Video Archives: Sports Archives


Size: two vaults, 533 m2
Temperature: 4°C
Relative Humidity: 25%
Holdings: 115,000 cans

The film archive's mission sounds simple enough: "To ensure the preservation of all program material created on film, broadcast by the CBC, as cultural assets for future generations." But take one quick pass through the two film vaults in the Broadcast Centre basement and the job's true scope is clear - 115,000 cans of film is a lot of film.

How much? Joined end to end, it would stretch 19,500 kilometres. That's long enough to ring halfway around the equator. Or to span the distance from St. John's, N.L., to Victoria, B.C., three times over. Here in the vaults, to conserve space, film reels are stored in colour-coded plastic "cans" (red = irreplaceable negatives, yellow = magnetic audio, etc.) and packed side-by-side in horizontal slots on long moveable shelves. The contents are grouped into four categories: master elements, production elements, outtakes, and news. To the average person, they're precious copies of The Beachcombers, The Nature of Things or This Hour Has Seven Days.

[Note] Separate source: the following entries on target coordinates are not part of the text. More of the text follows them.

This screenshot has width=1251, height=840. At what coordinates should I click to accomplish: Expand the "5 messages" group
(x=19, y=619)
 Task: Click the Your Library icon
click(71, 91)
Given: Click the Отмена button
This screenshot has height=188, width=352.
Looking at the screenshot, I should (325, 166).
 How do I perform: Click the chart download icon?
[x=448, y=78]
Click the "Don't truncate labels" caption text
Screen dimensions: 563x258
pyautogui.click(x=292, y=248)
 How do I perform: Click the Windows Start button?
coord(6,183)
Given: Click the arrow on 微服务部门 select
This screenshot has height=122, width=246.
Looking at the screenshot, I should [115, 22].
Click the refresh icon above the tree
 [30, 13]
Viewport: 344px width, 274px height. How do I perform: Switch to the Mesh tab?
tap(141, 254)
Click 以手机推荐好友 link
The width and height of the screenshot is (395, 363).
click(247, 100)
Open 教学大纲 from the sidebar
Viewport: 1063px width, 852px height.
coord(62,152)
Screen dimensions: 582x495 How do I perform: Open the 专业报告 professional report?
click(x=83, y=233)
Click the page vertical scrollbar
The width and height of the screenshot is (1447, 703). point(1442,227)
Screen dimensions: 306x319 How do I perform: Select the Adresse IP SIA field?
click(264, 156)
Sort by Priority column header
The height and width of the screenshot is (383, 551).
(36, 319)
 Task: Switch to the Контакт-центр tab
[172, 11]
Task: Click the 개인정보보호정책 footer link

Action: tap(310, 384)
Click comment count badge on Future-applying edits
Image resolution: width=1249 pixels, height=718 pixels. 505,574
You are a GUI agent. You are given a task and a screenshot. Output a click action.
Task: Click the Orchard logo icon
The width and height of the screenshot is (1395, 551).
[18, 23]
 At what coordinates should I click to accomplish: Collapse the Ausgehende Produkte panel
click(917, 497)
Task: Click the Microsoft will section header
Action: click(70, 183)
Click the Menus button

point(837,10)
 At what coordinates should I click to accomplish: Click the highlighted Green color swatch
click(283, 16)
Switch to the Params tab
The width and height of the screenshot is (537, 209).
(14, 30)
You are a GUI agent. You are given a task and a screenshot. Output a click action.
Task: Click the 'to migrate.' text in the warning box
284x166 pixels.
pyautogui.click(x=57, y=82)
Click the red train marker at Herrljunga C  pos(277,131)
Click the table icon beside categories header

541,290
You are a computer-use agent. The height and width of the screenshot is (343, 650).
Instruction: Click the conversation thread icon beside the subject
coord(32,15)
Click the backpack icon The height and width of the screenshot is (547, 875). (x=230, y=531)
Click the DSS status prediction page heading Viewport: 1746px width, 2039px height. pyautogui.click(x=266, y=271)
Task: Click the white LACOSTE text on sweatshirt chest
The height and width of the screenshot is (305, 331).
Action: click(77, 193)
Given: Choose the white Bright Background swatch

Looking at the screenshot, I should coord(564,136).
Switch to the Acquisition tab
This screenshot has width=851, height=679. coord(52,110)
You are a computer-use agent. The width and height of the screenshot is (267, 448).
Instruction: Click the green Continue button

This still-growing collection, which includes all nationally broadcast material and local Toronto programming, along with some regional material, spans CBC Television's 50-year history. In our digital age, film and TV might sound like an odd fit. But for many years film was a CBC mainstay. In the 1950s and early '60s, programs were recorded on film directly from television monitors. These copies are known as kinescopes. The adoption of two-inch videotape ended the need for kinescopes, but film - mostly 16mm - continued to be used to make news programs until 1978 and documentaries and other shows into the early '90s and beyond.